Provided records:
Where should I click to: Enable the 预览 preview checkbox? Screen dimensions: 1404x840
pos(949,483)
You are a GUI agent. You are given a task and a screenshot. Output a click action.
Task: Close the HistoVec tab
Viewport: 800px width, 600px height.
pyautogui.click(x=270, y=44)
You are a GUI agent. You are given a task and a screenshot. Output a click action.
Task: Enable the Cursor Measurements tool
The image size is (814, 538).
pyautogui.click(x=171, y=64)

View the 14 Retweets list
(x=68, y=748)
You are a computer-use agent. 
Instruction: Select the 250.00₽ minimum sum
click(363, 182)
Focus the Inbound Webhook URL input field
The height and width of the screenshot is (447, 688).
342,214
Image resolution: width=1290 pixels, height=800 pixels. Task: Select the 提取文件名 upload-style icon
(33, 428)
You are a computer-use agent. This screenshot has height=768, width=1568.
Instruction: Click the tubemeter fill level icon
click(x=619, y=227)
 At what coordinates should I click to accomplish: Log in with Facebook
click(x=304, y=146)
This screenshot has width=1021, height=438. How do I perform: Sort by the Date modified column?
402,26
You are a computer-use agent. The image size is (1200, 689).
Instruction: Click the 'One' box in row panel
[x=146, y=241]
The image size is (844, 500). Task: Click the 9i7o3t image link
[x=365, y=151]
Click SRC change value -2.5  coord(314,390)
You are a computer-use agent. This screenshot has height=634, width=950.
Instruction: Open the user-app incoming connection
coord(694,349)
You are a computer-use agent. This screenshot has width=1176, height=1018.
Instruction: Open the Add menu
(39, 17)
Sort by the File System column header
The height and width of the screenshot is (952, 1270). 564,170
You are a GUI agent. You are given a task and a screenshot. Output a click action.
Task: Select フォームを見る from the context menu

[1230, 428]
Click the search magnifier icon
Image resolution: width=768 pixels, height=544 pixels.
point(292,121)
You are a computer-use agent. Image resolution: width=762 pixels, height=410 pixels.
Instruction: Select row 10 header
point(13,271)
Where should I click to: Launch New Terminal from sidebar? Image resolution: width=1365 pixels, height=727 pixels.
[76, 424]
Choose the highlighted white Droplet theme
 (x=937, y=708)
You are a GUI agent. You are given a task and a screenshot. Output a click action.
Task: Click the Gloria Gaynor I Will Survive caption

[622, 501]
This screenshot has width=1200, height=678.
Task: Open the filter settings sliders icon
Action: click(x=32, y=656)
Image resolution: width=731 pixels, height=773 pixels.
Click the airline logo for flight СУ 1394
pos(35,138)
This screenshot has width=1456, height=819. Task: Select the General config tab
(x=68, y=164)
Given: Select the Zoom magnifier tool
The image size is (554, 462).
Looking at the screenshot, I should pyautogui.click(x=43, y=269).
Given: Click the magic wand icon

Activity: Return, unchanged, each line from the line containing "The image size is (554, 462)." through the last line of the material.

Solved problem:
The image size is (554, 462).
Looking at the screenshot, I should pyautogui.click(x=43, y=269).
Given: Click the magic wand icon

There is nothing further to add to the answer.